Choi, W.Y., Gemberling, M., Wang, J., Holdway, J.E., Shen, M.C., Karlstrom, R.O., and Poss, K.D. (2013) In vivo monitoring of cardiomyocyte proliferation to identify chemical modifiers of heart regeneration. Development (Cambridge, England). 140(3):660-666.
Adult mammalian cardiomyocytes have little capacity to proliferate in response to injury, a deficiency that underlies the
poor regenerative ability of human hearts after myocardial infarction. By contrast, zebrafish regenerate heart muscle after
trauma by inducing proliferation of spared cardiomyocytes, providing a model for identifying manipulations that block or enhance
these events. Although direct genetic or chemical screens of heart regeneration in adult zebrafish present several challenges,
zebrafish embryos are ideal for high-throughput screening. Here, to visualize cardiomyocyte proliferation events in live zebrafish
embryos, we generated transgenic zebrafish lines that employ fluorescent ubiquitylation-based cell cycle indicator (FUCCI)

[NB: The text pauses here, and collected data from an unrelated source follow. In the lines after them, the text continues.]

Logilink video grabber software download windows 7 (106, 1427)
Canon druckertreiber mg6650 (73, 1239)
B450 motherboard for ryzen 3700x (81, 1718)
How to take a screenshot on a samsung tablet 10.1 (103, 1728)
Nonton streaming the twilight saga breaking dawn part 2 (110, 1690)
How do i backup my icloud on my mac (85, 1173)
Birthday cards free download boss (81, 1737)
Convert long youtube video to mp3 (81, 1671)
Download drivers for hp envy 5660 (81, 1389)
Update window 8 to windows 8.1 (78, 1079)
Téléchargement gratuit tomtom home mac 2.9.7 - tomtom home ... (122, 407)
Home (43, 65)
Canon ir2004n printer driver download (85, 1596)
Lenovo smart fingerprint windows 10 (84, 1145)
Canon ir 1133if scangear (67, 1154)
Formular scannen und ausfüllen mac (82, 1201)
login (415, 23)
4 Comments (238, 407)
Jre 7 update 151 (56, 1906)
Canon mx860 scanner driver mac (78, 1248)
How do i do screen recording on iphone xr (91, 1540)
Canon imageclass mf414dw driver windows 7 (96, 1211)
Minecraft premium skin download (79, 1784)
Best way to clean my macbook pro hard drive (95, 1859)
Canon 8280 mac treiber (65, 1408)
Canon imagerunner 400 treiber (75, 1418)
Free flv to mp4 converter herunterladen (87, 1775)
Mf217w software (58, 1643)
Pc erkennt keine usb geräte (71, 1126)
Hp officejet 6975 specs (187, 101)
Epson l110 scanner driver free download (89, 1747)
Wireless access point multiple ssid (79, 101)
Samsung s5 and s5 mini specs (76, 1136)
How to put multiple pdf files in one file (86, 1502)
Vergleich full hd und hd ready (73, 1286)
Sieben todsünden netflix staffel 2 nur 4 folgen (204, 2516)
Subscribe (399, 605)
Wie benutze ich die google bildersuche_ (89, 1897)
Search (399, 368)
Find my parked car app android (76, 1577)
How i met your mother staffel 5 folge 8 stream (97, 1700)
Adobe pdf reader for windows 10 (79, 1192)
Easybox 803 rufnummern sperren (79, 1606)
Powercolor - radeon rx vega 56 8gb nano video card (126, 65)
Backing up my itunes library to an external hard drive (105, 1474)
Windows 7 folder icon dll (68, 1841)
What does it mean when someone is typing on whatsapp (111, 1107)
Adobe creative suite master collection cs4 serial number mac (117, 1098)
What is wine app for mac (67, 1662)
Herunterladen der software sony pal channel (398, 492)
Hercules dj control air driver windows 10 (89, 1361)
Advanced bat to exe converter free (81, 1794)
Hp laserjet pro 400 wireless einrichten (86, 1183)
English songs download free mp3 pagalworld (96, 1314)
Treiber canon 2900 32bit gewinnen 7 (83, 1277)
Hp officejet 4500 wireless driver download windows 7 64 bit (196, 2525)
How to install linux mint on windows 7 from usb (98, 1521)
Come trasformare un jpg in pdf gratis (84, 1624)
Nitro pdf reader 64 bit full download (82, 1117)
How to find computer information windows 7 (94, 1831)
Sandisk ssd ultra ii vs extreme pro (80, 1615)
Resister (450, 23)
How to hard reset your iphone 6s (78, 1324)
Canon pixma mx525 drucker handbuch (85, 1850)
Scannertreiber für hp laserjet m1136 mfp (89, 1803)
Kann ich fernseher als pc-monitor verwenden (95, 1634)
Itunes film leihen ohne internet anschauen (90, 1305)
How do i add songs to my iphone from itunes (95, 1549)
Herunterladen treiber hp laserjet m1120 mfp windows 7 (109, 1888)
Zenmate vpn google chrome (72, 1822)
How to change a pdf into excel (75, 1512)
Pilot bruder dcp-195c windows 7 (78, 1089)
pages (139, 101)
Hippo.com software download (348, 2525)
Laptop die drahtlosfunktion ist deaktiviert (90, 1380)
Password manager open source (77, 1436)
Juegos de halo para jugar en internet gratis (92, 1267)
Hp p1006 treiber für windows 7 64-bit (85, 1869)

technology. We then performed a chemical screen and identified several small molecules that increase or reduce cardiomyocyte
proliferation during heart development. These compounds act via Hedgehog, Insulin-like growth factor or Transforming growth
factor β signaling pathways. Direct examination of heart regeneration after mechanical or genetic ablation injuries indicated
that these pathways are activated in regenerating cardiomyocytes and that they can be pharmacologically manipulated to inhibit
or enhance cardiomyocyte proliferation during adult heart regeneration. Our findings describe a new screening system that
identifies molecules and pathways with the potential to modify heart regeneration.